The two journalists, head of the paper’s political news desk Al-Tahir Abu Jawahr and news editor Ashraf Mohamed Abudul Azizi, were sentenced to prison on July 15, 2010 in a trail denounced as sham by activists and international organizations.
Their arrest took place a month earlier on 15 May when NISS agents raided the offices of Ray al-Sha’b after it published a report alleging that members of Iran’s Revolutionary Guards had constructed a weapons factory in Khartoum to manufacture arms intended to be supplied to Islamists in Somalia and Hamas movement.
Ray al-Sha’b is unofficially the mouthpiece of the Islamic opposition Popular Congress Party (PCP) whose leader Hassan Al-Turabi was ousted from power after he fell out with President Al-Bashir in the famous 1999’s schism in the ruling National Islamic Front.
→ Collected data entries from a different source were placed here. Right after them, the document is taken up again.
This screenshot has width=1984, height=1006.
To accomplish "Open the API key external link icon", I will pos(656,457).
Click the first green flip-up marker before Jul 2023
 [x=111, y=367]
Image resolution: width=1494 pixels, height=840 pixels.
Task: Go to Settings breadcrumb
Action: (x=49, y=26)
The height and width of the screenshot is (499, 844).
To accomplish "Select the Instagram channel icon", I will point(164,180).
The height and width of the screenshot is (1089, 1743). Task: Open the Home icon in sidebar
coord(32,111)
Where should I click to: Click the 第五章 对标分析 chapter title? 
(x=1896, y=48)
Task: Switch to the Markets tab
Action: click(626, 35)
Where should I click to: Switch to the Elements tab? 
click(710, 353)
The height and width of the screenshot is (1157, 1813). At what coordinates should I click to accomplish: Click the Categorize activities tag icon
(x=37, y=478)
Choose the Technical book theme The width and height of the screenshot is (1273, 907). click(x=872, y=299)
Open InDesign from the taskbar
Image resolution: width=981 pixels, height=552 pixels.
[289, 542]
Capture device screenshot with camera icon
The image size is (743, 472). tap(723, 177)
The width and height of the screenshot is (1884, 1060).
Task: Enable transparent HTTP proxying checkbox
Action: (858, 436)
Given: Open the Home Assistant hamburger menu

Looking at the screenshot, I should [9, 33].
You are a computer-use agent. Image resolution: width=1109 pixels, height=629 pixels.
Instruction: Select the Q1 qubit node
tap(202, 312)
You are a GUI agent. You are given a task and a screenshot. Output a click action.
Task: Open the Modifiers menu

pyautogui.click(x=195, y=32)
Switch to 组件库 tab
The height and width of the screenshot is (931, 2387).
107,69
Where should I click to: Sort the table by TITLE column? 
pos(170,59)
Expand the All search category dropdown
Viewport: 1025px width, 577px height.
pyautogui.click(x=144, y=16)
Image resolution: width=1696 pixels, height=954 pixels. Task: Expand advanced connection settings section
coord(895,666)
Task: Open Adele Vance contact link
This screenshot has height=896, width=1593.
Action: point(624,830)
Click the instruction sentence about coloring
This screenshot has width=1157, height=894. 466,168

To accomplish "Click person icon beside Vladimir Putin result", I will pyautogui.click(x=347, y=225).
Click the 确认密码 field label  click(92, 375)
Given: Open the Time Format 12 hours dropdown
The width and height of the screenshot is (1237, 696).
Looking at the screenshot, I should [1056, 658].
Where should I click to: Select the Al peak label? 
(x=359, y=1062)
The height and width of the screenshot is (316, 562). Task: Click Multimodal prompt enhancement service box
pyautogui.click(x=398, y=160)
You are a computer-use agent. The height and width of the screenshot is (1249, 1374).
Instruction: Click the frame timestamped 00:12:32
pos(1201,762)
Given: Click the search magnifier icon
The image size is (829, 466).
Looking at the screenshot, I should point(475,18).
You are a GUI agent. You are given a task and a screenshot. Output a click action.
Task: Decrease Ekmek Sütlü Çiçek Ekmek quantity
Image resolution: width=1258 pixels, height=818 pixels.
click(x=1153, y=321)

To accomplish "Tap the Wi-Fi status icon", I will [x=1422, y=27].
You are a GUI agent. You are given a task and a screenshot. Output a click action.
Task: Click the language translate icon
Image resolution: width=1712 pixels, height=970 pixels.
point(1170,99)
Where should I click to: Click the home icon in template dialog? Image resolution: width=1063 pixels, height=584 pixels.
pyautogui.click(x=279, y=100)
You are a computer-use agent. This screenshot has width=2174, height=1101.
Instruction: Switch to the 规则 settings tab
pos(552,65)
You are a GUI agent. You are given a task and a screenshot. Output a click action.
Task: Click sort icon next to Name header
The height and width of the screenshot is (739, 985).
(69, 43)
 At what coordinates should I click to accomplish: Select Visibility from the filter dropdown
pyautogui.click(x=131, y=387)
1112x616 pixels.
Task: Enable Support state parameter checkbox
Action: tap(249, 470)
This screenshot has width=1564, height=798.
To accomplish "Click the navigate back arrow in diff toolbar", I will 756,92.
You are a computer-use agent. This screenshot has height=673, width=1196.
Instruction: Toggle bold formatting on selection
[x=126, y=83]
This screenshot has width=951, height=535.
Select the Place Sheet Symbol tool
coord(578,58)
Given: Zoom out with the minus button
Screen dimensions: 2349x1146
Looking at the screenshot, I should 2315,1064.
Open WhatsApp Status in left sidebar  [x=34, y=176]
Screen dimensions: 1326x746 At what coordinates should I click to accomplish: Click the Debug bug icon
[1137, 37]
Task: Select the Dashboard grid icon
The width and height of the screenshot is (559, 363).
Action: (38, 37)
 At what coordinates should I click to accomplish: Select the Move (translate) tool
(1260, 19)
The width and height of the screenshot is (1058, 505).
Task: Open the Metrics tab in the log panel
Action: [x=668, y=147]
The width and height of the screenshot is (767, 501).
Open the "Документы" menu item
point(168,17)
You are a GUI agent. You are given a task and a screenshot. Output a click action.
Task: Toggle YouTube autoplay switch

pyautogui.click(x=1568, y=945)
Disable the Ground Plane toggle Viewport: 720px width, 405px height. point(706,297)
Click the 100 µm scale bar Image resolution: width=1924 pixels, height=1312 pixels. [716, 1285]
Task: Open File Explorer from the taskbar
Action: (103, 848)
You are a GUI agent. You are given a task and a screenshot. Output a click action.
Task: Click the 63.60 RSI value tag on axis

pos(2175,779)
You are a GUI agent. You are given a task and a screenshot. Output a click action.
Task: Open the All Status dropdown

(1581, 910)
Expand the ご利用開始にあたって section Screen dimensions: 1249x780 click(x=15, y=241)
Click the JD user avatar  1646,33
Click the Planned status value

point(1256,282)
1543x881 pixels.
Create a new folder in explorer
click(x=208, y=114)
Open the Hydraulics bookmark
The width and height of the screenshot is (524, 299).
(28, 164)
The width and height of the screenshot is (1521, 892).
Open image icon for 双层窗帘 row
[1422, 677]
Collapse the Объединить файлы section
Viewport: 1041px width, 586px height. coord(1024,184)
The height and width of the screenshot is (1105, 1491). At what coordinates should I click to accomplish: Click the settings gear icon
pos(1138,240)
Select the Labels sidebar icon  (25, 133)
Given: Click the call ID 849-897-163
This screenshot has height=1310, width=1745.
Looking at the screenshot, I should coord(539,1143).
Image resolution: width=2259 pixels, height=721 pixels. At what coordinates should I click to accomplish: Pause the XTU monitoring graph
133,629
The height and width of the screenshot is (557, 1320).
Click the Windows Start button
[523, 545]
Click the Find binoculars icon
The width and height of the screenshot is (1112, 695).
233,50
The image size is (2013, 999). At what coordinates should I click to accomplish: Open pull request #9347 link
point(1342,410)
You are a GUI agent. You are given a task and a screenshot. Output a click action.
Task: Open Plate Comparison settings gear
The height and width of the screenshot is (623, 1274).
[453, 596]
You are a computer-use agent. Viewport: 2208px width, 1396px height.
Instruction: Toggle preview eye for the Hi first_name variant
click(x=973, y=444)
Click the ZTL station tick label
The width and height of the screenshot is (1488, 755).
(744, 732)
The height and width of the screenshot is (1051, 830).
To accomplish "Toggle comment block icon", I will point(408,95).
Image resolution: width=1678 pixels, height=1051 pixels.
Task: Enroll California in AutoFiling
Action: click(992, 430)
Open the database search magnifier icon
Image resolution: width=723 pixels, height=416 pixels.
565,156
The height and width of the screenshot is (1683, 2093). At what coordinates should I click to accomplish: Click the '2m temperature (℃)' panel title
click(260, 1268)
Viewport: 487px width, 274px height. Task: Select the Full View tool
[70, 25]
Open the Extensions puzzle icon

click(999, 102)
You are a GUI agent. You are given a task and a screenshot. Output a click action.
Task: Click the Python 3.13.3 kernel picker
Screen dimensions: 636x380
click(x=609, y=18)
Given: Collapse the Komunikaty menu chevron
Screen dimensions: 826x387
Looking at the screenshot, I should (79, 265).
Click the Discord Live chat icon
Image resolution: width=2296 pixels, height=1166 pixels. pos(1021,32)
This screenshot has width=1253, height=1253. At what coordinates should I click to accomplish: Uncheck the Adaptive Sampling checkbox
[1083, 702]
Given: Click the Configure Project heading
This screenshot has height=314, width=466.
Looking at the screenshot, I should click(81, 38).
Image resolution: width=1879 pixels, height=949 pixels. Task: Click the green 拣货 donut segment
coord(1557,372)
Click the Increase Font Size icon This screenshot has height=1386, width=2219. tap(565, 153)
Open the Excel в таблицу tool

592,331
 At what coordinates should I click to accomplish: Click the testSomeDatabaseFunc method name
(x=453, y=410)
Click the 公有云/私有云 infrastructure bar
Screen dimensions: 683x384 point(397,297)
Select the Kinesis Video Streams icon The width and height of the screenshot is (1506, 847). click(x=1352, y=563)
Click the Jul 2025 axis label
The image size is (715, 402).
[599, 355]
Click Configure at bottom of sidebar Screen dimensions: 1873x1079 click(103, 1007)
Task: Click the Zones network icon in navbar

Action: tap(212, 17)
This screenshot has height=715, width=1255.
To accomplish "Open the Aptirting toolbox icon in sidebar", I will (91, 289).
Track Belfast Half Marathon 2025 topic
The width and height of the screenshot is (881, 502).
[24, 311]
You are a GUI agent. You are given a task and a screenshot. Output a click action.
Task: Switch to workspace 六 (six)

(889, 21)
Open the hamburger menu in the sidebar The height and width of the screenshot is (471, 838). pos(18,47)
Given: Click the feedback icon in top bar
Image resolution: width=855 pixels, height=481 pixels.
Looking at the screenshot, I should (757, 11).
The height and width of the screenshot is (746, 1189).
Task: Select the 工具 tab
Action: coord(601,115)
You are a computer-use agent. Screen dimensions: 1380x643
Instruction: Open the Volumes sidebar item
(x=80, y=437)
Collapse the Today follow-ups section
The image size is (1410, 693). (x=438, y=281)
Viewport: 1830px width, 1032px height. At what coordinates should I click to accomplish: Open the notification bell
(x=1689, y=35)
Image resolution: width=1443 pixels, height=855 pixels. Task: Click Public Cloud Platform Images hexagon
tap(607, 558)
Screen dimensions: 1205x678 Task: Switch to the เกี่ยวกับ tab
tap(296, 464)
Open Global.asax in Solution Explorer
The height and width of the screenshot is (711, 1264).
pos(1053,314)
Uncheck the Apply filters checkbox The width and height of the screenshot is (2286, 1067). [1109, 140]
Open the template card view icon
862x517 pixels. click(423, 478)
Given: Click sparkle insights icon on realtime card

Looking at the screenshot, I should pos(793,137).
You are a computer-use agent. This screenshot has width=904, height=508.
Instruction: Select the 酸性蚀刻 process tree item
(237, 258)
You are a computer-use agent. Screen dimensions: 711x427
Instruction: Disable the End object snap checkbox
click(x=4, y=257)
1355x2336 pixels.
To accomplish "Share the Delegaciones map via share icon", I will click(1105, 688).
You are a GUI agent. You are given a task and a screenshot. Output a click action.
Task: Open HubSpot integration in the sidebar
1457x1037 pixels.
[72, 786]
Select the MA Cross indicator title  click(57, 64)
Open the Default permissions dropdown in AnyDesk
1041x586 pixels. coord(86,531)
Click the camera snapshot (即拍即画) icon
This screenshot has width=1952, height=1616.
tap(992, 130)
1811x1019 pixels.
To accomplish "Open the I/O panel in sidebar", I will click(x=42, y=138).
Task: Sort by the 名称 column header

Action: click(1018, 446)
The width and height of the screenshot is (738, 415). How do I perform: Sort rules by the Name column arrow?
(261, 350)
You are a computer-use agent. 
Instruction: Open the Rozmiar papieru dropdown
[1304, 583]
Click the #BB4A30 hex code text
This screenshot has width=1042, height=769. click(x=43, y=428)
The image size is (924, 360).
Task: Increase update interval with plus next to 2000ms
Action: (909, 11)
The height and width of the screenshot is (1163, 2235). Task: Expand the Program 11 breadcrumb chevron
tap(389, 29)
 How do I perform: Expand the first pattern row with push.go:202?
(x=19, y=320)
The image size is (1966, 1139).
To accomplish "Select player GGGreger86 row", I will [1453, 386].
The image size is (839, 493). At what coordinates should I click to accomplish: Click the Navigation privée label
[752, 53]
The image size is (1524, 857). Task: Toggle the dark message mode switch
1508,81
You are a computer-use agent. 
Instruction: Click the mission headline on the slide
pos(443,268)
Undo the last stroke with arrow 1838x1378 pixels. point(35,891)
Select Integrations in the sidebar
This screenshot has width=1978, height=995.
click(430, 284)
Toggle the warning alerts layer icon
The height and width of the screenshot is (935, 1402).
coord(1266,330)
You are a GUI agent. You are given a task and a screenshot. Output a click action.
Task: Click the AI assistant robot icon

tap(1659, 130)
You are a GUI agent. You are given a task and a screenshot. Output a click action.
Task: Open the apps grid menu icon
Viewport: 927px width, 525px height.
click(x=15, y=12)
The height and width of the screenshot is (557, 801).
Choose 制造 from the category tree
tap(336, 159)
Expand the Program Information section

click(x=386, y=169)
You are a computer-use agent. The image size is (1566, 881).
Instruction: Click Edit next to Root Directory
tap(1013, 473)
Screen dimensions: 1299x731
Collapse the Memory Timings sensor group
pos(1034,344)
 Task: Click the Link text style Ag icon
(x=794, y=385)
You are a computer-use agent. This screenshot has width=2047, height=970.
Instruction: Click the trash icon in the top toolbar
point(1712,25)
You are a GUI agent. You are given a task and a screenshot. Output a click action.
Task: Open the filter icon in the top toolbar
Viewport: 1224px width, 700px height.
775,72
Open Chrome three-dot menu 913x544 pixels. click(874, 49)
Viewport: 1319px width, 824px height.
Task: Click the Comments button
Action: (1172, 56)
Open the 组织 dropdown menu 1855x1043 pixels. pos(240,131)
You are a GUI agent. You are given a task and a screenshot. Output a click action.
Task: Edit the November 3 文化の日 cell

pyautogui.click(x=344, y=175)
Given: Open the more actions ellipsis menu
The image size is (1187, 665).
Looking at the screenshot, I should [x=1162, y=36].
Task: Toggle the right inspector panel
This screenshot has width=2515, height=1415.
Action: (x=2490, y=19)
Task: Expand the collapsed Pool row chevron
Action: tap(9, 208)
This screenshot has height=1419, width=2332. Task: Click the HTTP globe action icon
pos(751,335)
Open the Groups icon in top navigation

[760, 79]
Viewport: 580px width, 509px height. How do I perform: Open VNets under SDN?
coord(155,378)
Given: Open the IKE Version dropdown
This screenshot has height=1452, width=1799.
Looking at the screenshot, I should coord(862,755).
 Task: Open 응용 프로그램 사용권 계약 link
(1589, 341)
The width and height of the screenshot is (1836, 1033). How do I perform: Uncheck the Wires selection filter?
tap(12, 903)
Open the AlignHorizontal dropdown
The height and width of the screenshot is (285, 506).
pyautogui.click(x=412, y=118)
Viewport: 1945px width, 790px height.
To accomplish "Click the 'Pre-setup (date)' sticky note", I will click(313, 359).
The paper’s deputy editor-in-chief, Abu Zar Al-Amin, was also arrested and subjected to brutal torture before he was sentenced to prison, where he is still held, on charges of terrorism, espionage and destabilizing the constitutional system.
The PCP organized an event in Khartoum on Wednesday to celebrate the release of the two journalists.
“I won’t talk about how they beat or torture me for it is natural and well-known, but I want to reproach the Association of Sudanese Journalists and denounce the way in which the Sudanese judiciary is being run, I only met my lawyers inside the courtroom!,” Al-Tahir Abu Jawahr told a crowd of PCP supporters.
PCP leader Hassan Al-Turabi is currently detained since last month after he warned that the government could face a Tunisian-style revolution if it continued to resist calls for reforms.